As Christopher Chen explains, there are other experimental techniques to treat ischemia such as therapeutic angiogenesis which involves injecting “growth factors” to encourage vessel growth. However according to Chen, “the new branches that sprout form a disorganized and tortuous network that looks like sort of a hairball and doesn’t allow blood to flow efficiently through it. We wanted to see if we could solve this problem by organizing them.”

The research team then tested this theory by implanting organized and disorganized structures into rodents. Bioprinted blood vessels have been tested on mice before with research from University of California, San Diego that was able to transport nutrients around the body. Chen explains the importance of this part of the research as,

One of the questions we were trying to answer is whether or not architecture of the implant mattered, and this showed us that yes, it does, which is why our unique approach using a 3D printer was important,

Figure 4a shows a rat undergoing vascular patch implantation. Image via Nature Biomedical Engineering.

Figure 4a shows a rat undergoing vascular patch implantation. Image via Nature Biomedical Engineering.

Research method

Chen’s team turned to bioprinting through local Boston company Innolign and the paper explains what this process entailed,

To engineer endothelial networks, we used a recently described method to 3D print sugar filaments into a network, encapsulate the network in a fibrin gel, dissolve the sugar to leave behind channels and inject endothelial cells to fill the channels.

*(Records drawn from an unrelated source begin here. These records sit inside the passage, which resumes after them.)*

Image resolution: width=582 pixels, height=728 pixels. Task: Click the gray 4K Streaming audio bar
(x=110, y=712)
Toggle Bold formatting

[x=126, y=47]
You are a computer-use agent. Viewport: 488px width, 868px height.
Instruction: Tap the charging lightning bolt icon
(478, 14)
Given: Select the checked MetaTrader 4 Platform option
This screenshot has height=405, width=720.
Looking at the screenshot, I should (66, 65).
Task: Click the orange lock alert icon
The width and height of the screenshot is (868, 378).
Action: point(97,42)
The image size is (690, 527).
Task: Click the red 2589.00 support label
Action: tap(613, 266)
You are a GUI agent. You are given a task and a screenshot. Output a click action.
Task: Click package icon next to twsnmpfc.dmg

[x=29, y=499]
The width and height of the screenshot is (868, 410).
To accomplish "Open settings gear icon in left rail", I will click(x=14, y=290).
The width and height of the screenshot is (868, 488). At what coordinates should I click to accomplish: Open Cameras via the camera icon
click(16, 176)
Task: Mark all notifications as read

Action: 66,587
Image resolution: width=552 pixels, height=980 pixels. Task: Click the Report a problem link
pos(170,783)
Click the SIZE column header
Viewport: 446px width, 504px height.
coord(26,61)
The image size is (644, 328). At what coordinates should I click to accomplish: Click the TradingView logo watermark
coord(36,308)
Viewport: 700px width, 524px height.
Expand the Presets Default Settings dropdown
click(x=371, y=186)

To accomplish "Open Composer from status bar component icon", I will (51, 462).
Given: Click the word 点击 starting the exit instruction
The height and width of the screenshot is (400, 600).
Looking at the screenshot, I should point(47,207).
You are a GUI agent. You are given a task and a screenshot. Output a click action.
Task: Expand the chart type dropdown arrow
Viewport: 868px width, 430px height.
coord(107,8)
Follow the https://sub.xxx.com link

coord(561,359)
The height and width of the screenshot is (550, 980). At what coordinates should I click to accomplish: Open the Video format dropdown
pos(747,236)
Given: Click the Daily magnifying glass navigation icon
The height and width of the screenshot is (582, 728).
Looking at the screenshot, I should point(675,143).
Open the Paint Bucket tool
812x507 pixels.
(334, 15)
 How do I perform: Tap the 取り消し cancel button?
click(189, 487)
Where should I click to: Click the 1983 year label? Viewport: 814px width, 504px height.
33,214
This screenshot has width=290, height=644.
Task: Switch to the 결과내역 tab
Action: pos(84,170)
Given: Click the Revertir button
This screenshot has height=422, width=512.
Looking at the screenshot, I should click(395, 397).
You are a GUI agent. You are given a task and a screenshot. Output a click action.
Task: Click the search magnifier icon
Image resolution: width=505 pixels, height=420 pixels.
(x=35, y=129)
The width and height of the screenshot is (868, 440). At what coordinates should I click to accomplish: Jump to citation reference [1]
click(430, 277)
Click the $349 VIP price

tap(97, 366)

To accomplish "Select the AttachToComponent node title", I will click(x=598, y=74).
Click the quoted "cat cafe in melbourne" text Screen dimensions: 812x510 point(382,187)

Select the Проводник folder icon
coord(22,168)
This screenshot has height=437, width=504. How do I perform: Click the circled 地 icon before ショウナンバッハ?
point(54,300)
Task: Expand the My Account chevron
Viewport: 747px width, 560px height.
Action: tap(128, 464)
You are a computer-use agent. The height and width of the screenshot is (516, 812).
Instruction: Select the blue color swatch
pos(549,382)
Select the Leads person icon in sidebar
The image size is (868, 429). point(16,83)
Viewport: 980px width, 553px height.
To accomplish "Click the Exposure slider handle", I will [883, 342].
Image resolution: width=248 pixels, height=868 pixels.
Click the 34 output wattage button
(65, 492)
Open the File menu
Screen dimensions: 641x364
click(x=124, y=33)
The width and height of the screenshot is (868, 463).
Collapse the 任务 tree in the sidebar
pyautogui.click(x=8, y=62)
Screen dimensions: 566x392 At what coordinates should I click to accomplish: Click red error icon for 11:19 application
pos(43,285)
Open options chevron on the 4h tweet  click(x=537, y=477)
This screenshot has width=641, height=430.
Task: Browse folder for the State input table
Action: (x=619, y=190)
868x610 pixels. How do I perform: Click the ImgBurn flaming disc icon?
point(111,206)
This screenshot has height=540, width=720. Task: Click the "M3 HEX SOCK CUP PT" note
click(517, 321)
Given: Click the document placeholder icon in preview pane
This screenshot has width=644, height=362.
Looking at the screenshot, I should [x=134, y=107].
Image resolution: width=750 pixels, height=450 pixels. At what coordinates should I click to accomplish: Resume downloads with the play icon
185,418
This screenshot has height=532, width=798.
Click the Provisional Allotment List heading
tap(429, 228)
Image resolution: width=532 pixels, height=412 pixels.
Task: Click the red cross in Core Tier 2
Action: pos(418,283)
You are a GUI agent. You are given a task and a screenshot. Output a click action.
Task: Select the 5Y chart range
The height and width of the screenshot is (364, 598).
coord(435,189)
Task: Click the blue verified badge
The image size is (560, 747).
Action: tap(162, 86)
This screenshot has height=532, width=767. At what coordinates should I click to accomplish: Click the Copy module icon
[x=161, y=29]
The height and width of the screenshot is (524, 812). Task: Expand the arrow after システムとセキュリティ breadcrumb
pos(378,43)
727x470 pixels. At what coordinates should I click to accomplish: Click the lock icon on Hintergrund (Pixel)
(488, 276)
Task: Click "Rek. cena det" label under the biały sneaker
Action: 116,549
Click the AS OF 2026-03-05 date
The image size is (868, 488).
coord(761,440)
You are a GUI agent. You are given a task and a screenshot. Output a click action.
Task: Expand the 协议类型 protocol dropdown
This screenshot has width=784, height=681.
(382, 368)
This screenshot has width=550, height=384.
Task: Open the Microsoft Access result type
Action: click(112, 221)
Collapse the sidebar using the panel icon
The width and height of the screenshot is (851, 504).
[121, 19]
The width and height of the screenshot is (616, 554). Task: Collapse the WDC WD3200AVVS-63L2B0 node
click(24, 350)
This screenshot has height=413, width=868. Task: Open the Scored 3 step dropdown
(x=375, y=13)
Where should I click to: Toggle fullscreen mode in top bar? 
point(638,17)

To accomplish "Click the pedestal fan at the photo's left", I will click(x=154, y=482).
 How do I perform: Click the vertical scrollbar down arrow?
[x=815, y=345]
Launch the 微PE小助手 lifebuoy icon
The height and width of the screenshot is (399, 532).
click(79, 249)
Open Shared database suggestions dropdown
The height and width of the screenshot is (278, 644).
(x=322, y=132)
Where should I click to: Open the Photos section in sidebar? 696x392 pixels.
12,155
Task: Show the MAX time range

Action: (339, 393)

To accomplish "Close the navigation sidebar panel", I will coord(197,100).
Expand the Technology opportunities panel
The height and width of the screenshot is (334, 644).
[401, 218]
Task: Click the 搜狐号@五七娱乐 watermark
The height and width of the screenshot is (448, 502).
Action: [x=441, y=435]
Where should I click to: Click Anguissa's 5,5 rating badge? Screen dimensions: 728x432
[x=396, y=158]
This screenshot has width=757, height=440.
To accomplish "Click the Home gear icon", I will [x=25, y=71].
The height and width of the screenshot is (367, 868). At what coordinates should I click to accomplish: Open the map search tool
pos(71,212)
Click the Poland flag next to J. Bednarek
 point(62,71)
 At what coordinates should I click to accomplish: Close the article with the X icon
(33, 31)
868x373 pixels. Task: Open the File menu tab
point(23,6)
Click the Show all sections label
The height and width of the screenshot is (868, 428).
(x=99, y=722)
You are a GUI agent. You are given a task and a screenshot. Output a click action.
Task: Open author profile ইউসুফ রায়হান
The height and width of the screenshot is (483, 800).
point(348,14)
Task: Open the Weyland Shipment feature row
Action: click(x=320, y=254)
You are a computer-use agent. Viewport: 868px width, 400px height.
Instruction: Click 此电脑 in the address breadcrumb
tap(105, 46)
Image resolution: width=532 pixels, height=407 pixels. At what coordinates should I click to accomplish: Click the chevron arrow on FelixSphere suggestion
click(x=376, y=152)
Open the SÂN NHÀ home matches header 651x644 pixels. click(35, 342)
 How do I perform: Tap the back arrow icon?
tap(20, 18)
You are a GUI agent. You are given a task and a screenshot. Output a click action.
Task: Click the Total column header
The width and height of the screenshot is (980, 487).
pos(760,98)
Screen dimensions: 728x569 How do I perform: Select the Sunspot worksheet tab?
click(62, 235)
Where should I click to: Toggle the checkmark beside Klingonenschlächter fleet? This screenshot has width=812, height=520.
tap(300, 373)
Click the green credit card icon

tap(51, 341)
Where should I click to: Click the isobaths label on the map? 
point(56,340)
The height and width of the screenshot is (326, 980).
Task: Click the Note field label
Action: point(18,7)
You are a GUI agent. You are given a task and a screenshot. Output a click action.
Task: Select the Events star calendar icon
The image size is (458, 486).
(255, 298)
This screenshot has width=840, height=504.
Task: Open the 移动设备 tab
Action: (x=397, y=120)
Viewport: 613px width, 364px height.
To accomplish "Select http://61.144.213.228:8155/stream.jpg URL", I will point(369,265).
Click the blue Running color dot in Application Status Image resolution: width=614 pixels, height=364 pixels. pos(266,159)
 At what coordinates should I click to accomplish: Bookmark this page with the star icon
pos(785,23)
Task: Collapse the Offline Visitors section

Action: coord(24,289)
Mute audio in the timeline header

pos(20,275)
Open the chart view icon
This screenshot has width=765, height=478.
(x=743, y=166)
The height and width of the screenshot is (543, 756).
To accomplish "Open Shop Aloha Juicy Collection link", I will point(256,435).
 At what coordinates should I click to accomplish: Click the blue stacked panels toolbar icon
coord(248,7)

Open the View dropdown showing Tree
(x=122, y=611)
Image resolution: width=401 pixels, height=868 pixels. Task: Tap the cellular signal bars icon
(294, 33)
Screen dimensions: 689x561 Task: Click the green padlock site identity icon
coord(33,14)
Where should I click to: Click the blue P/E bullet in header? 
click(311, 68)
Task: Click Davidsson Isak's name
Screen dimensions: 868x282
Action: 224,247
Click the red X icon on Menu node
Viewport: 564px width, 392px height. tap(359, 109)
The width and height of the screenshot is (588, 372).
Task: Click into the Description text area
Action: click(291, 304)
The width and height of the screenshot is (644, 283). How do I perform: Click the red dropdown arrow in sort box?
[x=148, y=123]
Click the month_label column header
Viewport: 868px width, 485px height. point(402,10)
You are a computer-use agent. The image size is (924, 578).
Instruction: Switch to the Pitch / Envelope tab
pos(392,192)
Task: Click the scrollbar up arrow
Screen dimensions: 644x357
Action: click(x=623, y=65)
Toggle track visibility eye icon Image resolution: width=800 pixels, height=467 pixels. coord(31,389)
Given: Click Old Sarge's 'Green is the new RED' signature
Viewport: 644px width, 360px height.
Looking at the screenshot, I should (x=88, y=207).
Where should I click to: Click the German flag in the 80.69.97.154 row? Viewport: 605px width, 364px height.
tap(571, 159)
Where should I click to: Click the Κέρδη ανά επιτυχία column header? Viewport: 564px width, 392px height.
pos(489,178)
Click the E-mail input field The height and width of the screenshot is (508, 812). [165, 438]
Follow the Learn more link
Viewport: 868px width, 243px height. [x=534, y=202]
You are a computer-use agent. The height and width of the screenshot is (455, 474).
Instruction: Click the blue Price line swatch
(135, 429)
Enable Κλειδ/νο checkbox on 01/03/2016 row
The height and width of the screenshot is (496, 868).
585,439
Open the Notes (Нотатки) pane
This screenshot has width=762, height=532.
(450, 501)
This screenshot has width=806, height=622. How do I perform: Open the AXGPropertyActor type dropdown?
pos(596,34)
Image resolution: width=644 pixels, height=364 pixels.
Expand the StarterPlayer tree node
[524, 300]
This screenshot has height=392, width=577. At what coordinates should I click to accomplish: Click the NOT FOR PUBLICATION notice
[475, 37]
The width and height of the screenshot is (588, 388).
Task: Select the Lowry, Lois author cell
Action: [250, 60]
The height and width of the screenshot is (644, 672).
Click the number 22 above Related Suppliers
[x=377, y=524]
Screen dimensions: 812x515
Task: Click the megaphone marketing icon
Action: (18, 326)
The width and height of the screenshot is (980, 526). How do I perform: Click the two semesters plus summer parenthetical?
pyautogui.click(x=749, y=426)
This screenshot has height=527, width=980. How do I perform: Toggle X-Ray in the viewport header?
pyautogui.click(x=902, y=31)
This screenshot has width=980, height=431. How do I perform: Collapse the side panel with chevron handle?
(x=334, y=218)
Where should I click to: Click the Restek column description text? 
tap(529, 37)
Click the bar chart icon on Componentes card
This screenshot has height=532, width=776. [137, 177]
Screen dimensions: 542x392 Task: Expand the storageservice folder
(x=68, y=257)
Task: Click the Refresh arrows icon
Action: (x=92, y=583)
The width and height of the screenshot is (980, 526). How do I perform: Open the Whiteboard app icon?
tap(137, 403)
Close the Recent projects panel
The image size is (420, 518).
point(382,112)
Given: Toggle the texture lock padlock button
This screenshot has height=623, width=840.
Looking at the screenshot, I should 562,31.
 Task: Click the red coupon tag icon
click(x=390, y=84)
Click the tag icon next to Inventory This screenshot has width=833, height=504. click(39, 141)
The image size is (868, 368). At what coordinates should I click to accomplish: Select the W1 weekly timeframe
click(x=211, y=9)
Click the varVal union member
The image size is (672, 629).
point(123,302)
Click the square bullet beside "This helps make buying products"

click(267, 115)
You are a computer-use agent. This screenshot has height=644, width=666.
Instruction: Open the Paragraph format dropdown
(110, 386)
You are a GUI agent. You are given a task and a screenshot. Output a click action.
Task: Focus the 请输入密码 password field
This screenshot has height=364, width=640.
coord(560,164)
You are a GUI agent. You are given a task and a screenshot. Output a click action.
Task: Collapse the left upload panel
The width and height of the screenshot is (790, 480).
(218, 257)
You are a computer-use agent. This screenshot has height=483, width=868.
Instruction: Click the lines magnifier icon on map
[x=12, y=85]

Chen reports the success of this process as the bioprinted patch “helped to guide the formation of new blood vessels that seemed to deliver sufficient blood to the downstream tissue. While it wasn’t a full recovery, we observed functional recovery of function in the ischemic tissue.” In a similar way, research from Oregon Health & Science University enlisted bioprinting to create molds for blood vessels inside teeth as an alternative root canal treatment.

Following this initial success, Chen and his team will work on scaling the process and further refining the method. The paper, titled ‘3D-printed vascular networks direct therapeutic angiogenesis in ischaemia’, has been published in Nature Biomedical Engineering.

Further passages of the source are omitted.